La semana pasada, 41 alcaldes de La Haya pidieron más recursos para evitar disturbios. Comprensible, porque sin poderes en línea, los alcaldes corren el riesgo de perder su posición en el dominio de la seguridad, que está cada vez más dominado por Internet y las redes sociales.
Base legal
Hace unos años prevalecía el pensamiento de que la legislación actual se queda corta en este ámbito. Algunos argumentan que no hay base legal. En 2019, la investigación mostró que la mayoría de los alcaldes no querían nuevos poderes orientados en línea. Una parte limitada que pidió esto difícilmente podría indicar en qué tipo de poderes realmente pensaban.
Quizá no sea sorprendente, porque en ese momento y todavía hoy parece que los disturbios pueden resolverse en parte sin el uso de poderes formales, por ejemplo, a través del contacto personal o de conversaciones de ‘detención’. Además, el derecho penal y privado también ofrecen opciones.

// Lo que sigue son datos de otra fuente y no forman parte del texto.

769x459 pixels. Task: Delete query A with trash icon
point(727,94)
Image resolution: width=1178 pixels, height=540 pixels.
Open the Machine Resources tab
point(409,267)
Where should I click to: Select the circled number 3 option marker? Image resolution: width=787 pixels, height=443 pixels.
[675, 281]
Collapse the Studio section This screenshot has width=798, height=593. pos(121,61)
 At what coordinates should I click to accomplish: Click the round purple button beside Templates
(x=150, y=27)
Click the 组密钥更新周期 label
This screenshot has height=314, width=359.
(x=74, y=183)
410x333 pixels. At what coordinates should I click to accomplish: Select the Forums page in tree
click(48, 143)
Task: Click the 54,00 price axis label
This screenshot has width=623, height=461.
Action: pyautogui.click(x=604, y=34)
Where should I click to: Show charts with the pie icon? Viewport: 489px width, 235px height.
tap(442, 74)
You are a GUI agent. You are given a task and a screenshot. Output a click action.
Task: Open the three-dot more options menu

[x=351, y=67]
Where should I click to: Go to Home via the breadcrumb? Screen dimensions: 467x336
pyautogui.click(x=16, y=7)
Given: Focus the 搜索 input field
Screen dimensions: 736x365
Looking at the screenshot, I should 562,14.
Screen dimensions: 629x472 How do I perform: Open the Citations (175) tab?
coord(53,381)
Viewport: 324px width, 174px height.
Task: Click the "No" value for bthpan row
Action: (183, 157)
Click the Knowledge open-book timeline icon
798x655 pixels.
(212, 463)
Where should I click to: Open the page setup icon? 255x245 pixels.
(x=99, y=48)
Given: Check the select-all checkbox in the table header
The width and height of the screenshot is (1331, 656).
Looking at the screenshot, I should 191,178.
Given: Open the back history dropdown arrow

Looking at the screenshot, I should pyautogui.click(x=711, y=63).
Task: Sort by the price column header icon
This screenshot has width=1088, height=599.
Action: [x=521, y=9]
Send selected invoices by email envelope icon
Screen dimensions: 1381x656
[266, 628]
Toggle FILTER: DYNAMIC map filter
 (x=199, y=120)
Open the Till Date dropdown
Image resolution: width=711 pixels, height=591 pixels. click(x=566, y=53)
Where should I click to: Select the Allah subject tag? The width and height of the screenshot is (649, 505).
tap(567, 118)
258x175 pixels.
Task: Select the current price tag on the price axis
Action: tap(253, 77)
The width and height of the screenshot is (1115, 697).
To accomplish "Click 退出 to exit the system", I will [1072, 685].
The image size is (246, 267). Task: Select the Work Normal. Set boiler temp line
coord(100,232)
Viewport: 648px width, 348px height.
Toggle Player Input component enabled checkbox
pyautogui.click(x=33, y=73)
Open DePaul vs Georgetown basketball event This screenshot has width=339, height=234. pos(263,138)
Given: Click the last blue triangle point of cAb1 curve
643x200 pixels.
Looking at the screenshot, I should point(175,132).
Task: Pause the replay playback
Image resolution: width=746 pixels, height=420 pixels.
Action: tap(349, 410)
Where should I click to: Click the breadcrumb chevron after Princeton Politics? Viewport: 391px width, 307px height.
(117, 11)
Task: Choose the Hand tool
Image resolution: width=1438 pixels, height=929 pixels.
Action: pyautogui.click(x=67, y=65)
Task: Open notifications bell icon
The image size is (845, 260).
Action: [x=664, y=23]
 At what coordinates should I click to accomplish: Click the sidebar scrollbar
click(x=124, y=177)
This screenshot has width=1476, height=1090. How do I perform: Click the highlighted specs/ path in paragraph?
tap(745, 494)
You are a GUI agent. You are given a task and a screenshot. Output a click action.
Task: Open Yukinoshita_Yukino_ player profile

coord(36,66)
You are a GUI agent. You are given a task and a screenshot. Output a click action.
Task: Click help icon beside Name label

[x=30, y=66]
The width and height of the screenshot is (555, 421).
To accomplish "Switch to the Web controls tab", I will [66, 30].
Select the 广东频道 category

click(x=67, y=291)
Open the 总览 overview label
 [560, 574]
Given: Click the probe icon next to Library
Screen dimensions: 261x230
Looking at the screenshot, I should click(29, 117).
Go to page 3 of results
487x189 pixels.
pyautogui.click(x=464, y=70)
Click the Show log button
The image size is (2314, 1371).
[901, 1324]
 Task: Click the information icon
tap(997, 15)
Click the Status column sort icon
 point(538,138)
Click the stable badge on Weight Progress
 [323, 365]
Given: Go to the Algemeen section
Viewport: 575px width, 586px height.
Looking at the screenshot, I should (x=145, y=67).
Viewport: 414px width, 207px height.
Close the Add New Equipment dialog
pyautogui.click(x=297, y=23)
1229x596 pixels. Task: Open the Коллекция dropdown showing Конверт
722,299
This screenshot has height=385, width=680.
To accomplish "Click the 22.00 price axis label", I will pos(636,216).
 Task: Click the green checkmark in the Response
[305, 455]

La Haya dejará la iniciativa a los alcaldes por el momento. Actualmente se están explorando los límites. Más alcaldes ahora parecen estar convencidos de que las ‘órdenes de alejamiento digitales’ son el huevo de Colón. El municipio de Almelo fue el primero en incluir una disposición en su Ordenanza Local General, Amsterdam está investigando las posibilidades a través de la Ley Municipal y la primera sentencia sobre la prohibición de un área en línea se ha publicado en Utrecht.
Actuación
Sin embargo, la aplicación y la implementación permanecen subexpuestas en la discusión. ¿Qué pasaría si la corte fuera uno de los métodos legales de un municipio? mantiene? ¿Y qué podemos esperar si la legislatura finalmente presenta una nueva ley? Algunos delincuentes pueden ser disuadidos por la señal, pero hay pocos o ningún medio para tratar con un grupo grande.
Cuando se desarrolla uno de estos escenarios, el lado de la ejecución realmente se convierte en un desafío. También se debe prestar atención a esto en cualquier nueva legislación. Consideremos, por ejemplo, un anuncio efectivo de medidas.
¿Qué sucede si alguien publica de forma anónima o con el alias ‘ToffePeer01’? ¿Puede obtener acceso a la dirección IP de alguien? ¿Y qué hacer si varias personas lo usan? ¿Cómo determina la responsabilidad por el comportamiento en grupos en los que varias personas están activas? ¿Y puede un municipio controlar el cumplimiento de las llamadas ‘prohibiciones de áreas digitales’? La ley actualmente parece ser principalmente una realidad en papel.
El lado de la implementación también requiere algún tipo de monitoreo en línea, y las opciones para esto están sujetas a restricciones legales. Las posibilidades y limitaciones organizativas también juegan un papel. La investigación también muestra que los municipios están preocupados por si pronto tendrán suficiente conocimiento interno para el monitoreo en línea y la interpretación de las señales en línea. Además, las personas siguen dependiendo en gran medida de la buena voluntad de las grandes plataformas de redes sociales para cooperar en la toma de mensajes que podrían interrumpir el orden fuera de línea.
Procesos de prueba
Si el objetivo de los alcaldes es hacer valer nuevas facultades a través de procesos judiciales, conviene mirar también la factibilidad. Después de todo, si se encuentra una base legal dentro de las reglas actuales, o si se introduce una nueva legislación, existe el riesgo de que los alcaldes sigan estando desarmados en la implementación. Incluso más de 10 años después del Proyecto X en Haren, probablemente aún sea demasiado pronto para esperar una legislación equilibrada y ejecutable a corto plazo.